The twin villages of Lynton and Lynmouth are situated on the heritage coast of Exmoor National Park in North Devon. Lynton stands above the harbour village of Lynmouth nestling beneath the cliffs to which it is connected by the water powered funicular railway, Lynton and Lynmouth Cliff Railway. In 1952 it was the scene of the devastating Lynmouth flood when overnight over 100 buildings and 28 bridges were destroyed, 35 people died, with a further 420 made homeless.

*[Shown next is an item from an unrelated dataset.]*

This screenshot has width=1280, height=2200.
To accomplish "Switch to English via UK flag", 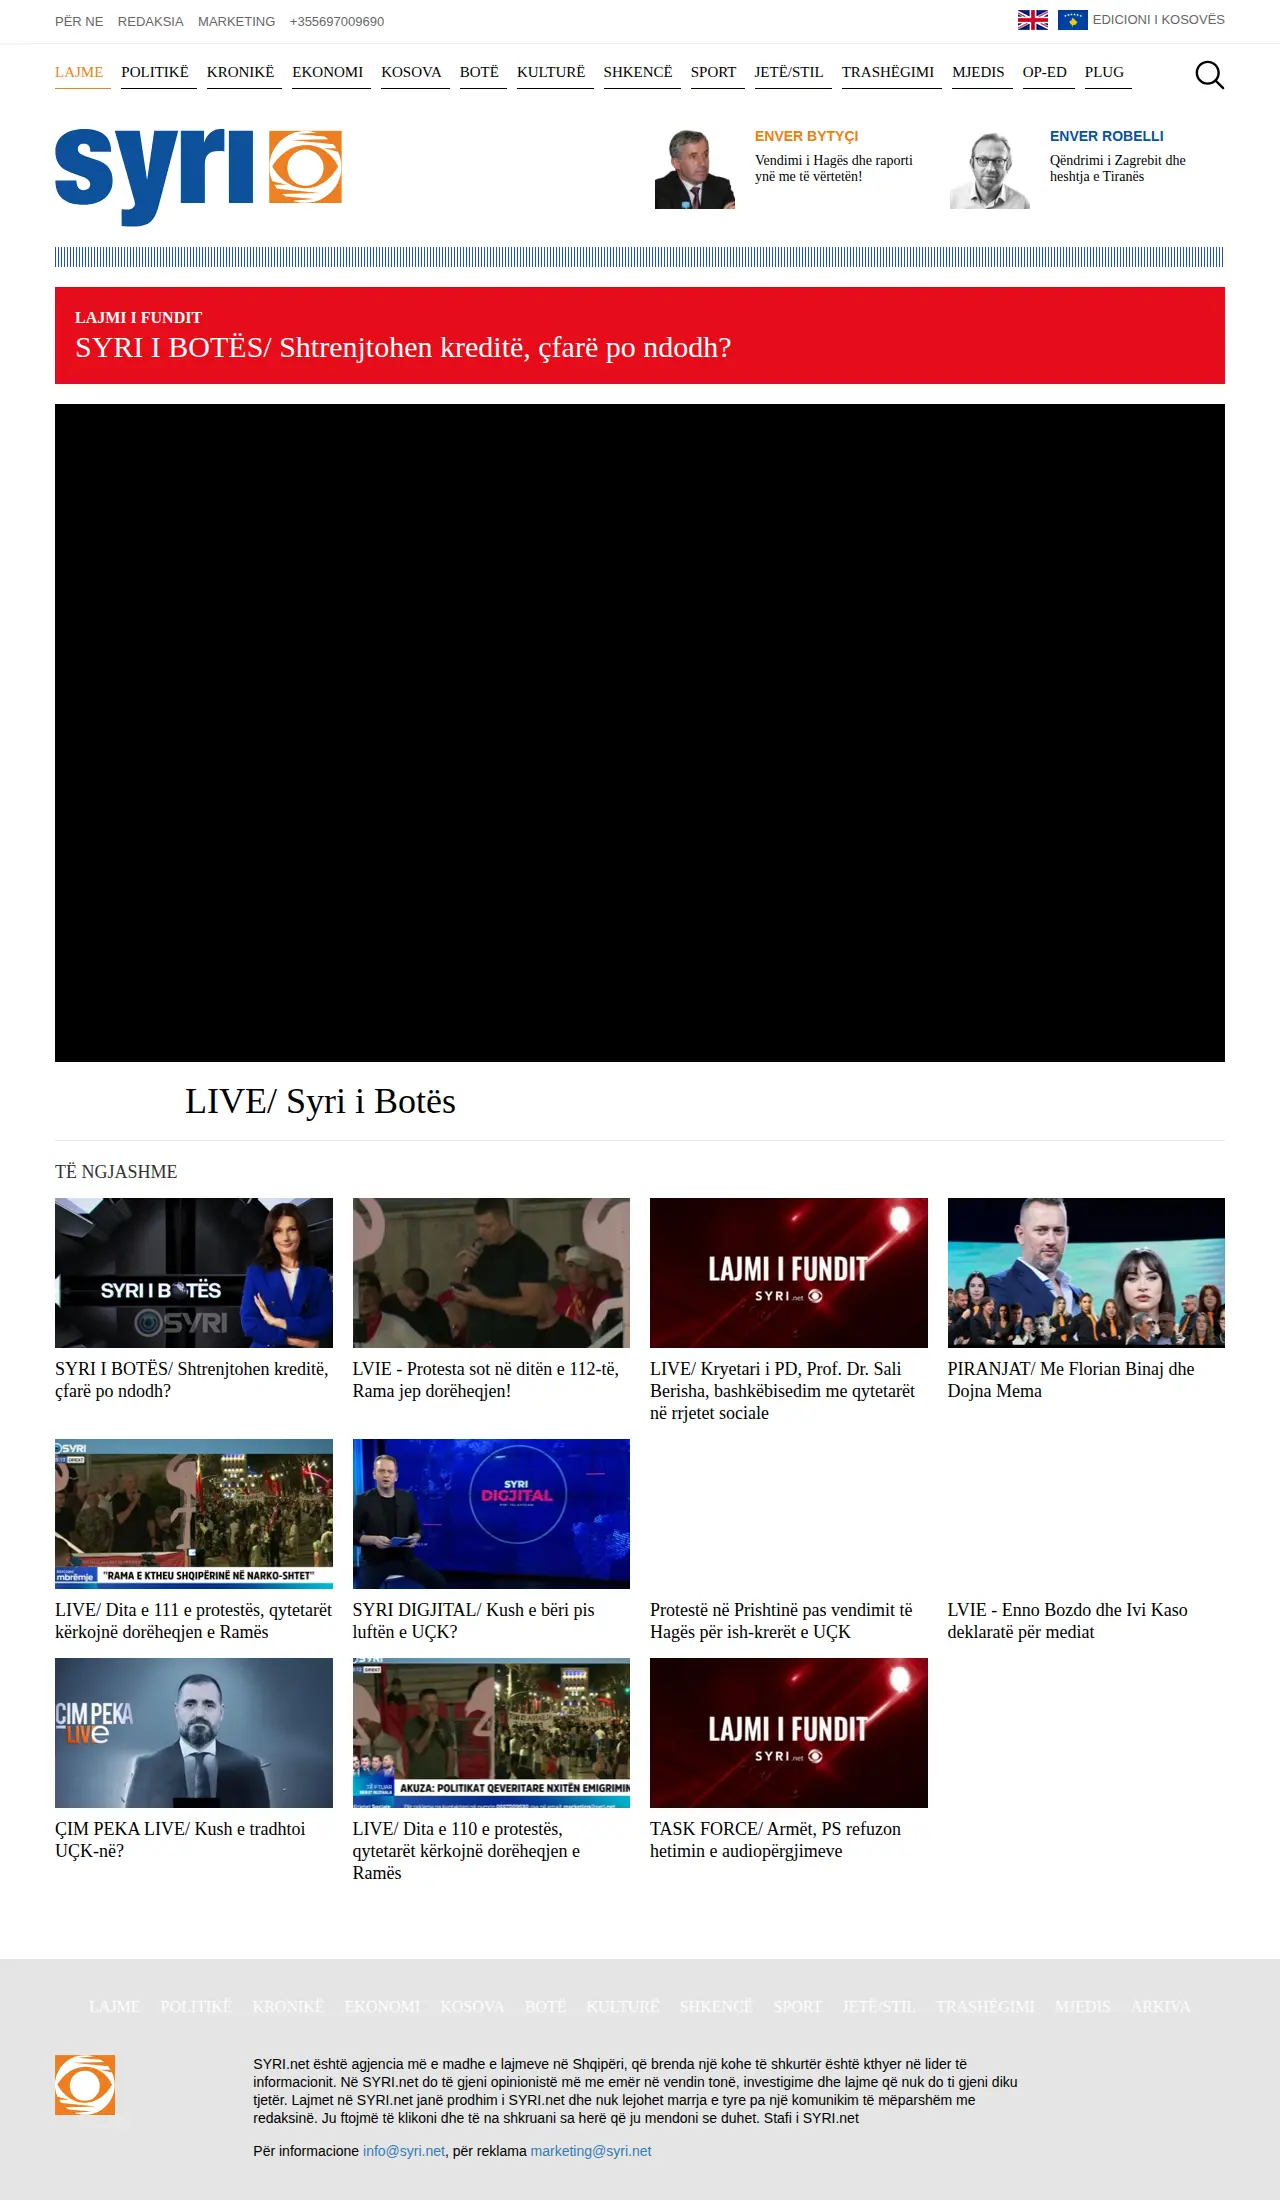I will coord(1033,20).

The Lynton and Lynmouth area is now often referred to as the 'Walking Capital of Exmoor':[failed verification] "No wonder then, that the area is known as 'the walking capital of Exmoor!'"[unreliable source?] The South West Coast Path and Tarka Trail pass through, while the Two Moors Way, Samaritans Way South West and the Coleridge Way all finish there. The twin villages are also the centre for the 21 Mile Drive figure of eight scenic route around Little Switzerland.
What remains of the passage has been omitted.